TEXT SECTION:
High school science teacher Sam Terfa wanted to demonstrate a fundamental physics principle: resonant frequency. To do so, he found the best singer at Minnehaha Academy and had him serenade a wine glass. It did not turn out well for the glass.
Grade Level: 6th – 8th grade
Subject Matter: Physical Science
National Standards: NS.5-8.1, NS.5-8.2
Sound is all around us. Everything we hear in our day-to-day lives has a distinctive sound, from the jingling of keys to the tapping of footsteps in a hallway. Sound is created when objects vibrate. These vibrations cause the air around them to vibrate, sending sound waves in various directions. Some objects tend to vibrate at a specific rate. This is known as their resonant frequency.
In this activity, students will explore the vibrating nature of sound and how it travels from molecule to molecule. Students will experiment with how sound waves or vibrations can be observed, and will compare and contrast the speed of sound through different media. Students also will investigate the resonant frequency of different rubber bands, and how that frequency is affected by various factors.
Tuning Fork – Online sources for tuning forks (price range: $10 – $20: www.carolina.com, www.fishersci.com, www.sciencekit.com)
Rubber bands in various sizes
Shoebox or tissue
Medium – (plural: media) the material (solid, liquid, or gas) through which sound waves travel.
Frequency – the number of vibrations a sound wave produces each second.
Pitch – the highness or lowness of a sound.
Resonant frequency – an object’s natural frequency of vibration, as determined by its physical properties.
What To Do
Begin the lesson by having students watch the Science Friday Video, “Belting out a Physics Lesson.” Discuss with students what they know about sound and how sound travels to our ears. Tell students that they will conduct three sound related experiments to learn more about the nature of sound and vibrations.
Tell students that sounds are caused when an object vibrates. Vibrations travel in the form of invisible sound waves. Ask students if they can think of ways that we can observe vibrations and their effects on other objects.

SUPPLIED DATA:
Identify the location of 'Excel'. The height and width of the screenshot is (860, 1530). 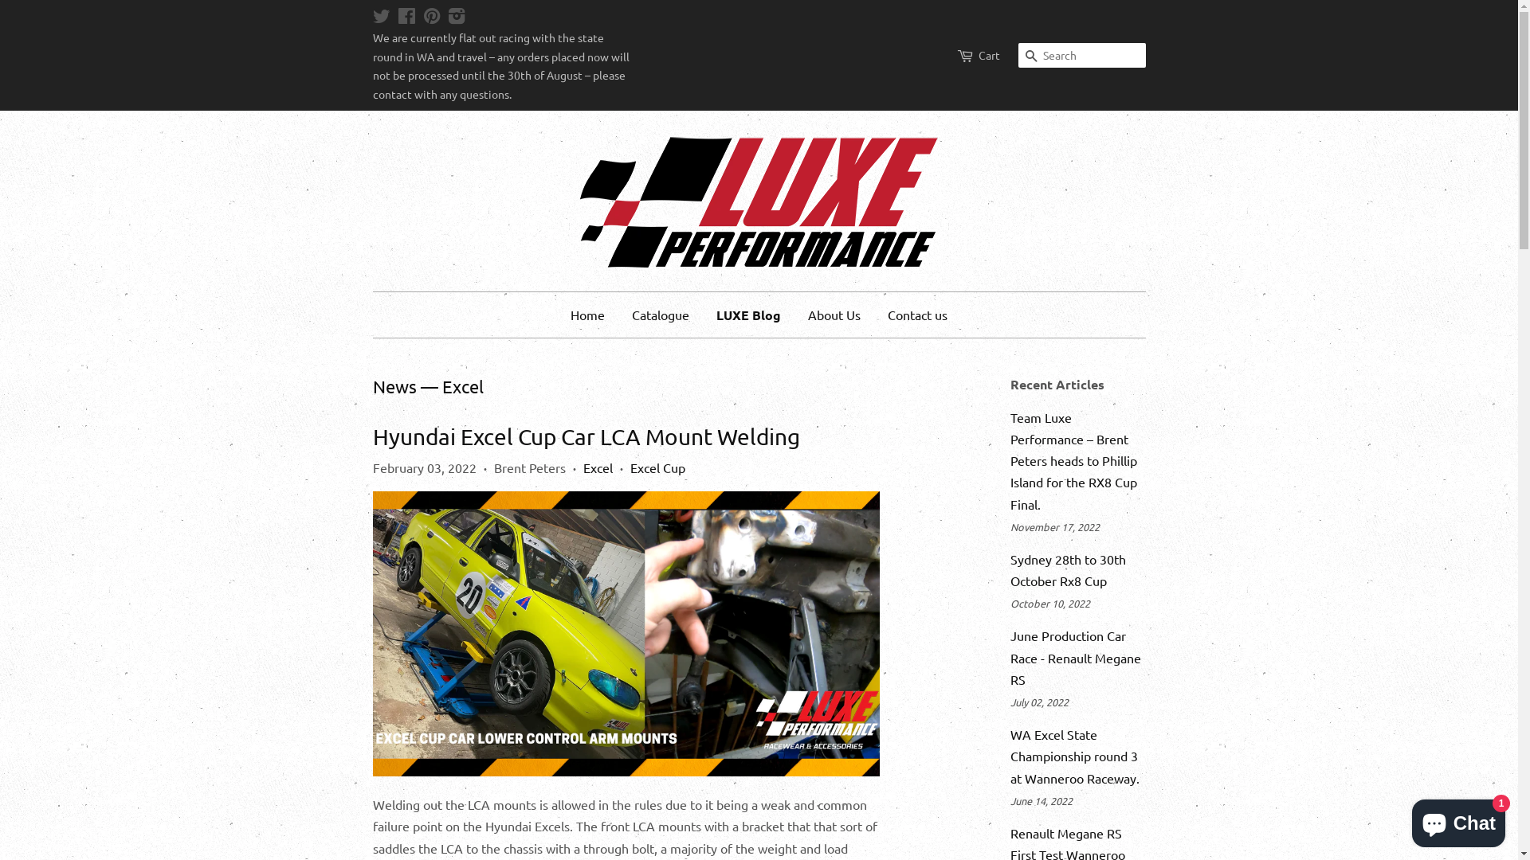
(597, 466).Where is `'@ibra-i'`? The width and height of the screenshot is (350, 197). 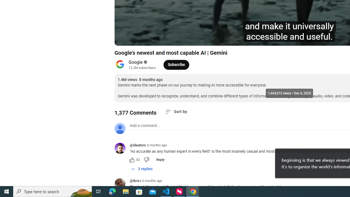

TASK INSTRUCTIONS:
A. For each statement, say yes or no depending on whether it agrees with the lesson on sound above, and quote the words from the lesson that decide it. (i) The lesson is meant for students in 6th through 8th grade. (ii) Frequency is defined as the highness or lowness of a sound. (iii) Students will carry out three experiments related to sound.
B. Quote the lesson on sound above from "Resonant frequency –" up to and including "on other objects.".

THE ANSWERS:
A.
(i) Yes: "Grade Level: 6th – 8th grade"
(ii) No: "Frequency – the number of vibrations a sound wave produces each second."
(iii) Yes: "they will conduct three sound related experiments"

B.
Resonant frequency – an object’s natural frequency of vibration, as determined by its physical properties.
What To Do
Begin the lesson by having students watch the Science Friday Video, “Belting out a Physics Lesson.” Discuss with students what they know about sound and how sound travels to our ears. Tell students that they will conduct three sound related experiments to learn more about the nature of sound and vibrations.
Tell students that sounds are caused when an object vibrates. Vibrations travel in the form of invisible sound waves. Ask students if they can think of ways that we can observe vibrations and their effects on other objects.